Voir ici pour la première partie.

Dans cette première partie, je revenais sur l’aspect pécunier des RDA, qui pourraient selon moi être présentées comme des versions Premium payantes de certains sites, comme c’est le cas avec le reader WPF du New York Times.

Une deuxième partie de l’avenir des RDA, déjà abordée dans cet autre billet, pourrait se situer dans les applications métiers.
Un client m’a contacté aujourd’hui pour la refonte de son application CRM, aujourd’hui cloisonnées aux bureaux de son entreprise, et qu’il aimerait rendre accessible à ses commerciaux itinérants.

Imaginez une application qui permet à ces derniers de prendre des commandes directement chez les clients. Deux types de solutions existent déjà :

  • Des applications déportées, sur PC ou PDA, qui permettent d’effectuer des opérations complexes comme le scan de codes barres, l’impression de bons de commandes etc.
  • Des applications web, sous forme d’intranet

Les principaux inconvénients du premier type de solution est la maintenance. Toute personne ayant déployé une application sur un parc de machine hétéroclites et en plus dispersées sait quel cauchemar cela peut être, y compris pour l’utilisateur.
Le principal inconvénient de la deuxième solution est l’ergonomie, puisqu’elle reste prisonnière des contraintes du html.

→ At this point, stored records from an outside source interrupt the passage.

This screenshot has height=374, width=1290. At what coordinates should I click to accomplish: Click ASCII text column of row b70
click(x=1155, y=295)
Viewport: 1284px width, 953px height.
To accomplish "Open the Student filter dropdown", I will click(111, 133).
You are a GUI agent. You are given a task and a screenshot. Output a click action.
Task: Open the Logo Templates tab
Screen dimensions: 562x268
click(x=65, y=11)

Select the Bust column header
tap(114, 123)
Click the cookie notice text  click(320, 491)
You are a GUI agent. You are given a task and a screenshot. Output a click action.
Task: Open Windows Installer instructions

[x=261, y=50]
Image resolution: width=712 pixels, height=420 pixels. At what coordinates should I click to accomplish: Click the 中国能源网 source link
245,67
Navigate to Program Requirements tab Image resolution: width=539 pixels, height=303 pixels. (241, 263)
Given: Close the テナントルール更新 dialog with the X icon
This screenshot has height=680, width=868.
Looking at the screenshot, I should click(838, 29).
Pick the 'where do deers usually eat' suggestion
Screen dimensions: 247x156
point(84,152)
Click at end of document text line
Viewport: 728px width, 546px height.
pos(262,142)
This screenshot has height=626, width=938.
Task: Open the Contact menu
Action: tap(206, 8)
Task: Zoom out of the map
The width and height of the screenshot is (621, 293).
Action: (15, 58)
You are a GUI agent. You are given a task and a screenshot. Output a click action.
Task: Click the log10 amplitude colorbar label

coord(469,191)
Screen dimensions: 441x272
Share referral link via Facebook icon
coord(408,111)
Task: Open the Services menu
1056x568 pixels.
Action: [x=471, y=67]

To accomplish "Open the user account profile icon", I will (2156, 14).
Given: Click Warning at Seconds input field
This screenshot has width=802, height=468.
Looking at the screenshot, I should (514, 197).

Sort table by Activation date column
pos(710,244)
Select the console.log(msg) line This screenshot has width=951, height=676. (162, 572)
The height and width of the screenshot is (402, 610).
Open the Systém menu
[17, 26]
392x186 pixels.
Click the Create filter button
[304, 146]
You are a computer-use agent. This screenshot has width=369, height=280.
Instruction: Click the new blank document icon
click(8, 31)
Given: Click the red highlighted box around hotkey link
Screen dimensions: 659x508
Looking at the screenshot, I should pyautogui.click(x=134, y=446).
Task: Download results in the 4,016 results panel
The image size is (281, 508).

A mon sens, les RDA pourront répondre à ces deux problématiques. Leur maintenance sera bien plus aisée car elle sera de fait reportée sur l’application sous-jacente (Apollo ou WPF par exemple). L’ergonomie et les fonctionnalités seront sans commune mesure avec ce que l’on peut faire sur le net : interaction avec un lecteur de code barre en bas niveau, avec les webcams, présentation 3D des produits.

Je rencontre mon client en Avril pour avoir un cahier des charges précis. Il y a de fortes chances que je me laisse tenter par l’aventure WPF, dont le principal défaut (à savoir la compatibilité PC uniquement) s’efface lorsque l’on peut décider en amont du parc matériel sur lequel l’application sera déployée.

Plus d’infos dans les semaines qui viennent, je ne manquerai pas de poster le résultat de mes réflexions

 

Une réaction sur “Une interface riche, pour quoi faire ? (2ème partie)”

  1.  

    En ce qui concerne les applications bureautiques ou d’administration à distance, je suis, tout a fait de ton avis, cependant, en ce qui concerne les applications critiques, où la fiabilité est le maître mot, je pense que la meilleure solution reste le bon vieux principe du Client/Serveur avec un VPN.

    Je pense que l’emploi d’un navigateur internet comme support d’application ajoute encore un maillon faible dans la chaîne d’exécution du logiciel.

    De plus, pour moi l’emploi de technologies web fonctionnant sur les navigateurs a pour principal intérêt d’être multiplateforme, et utiliser une technologie réservée à IE annule tout l’intérêt du concept.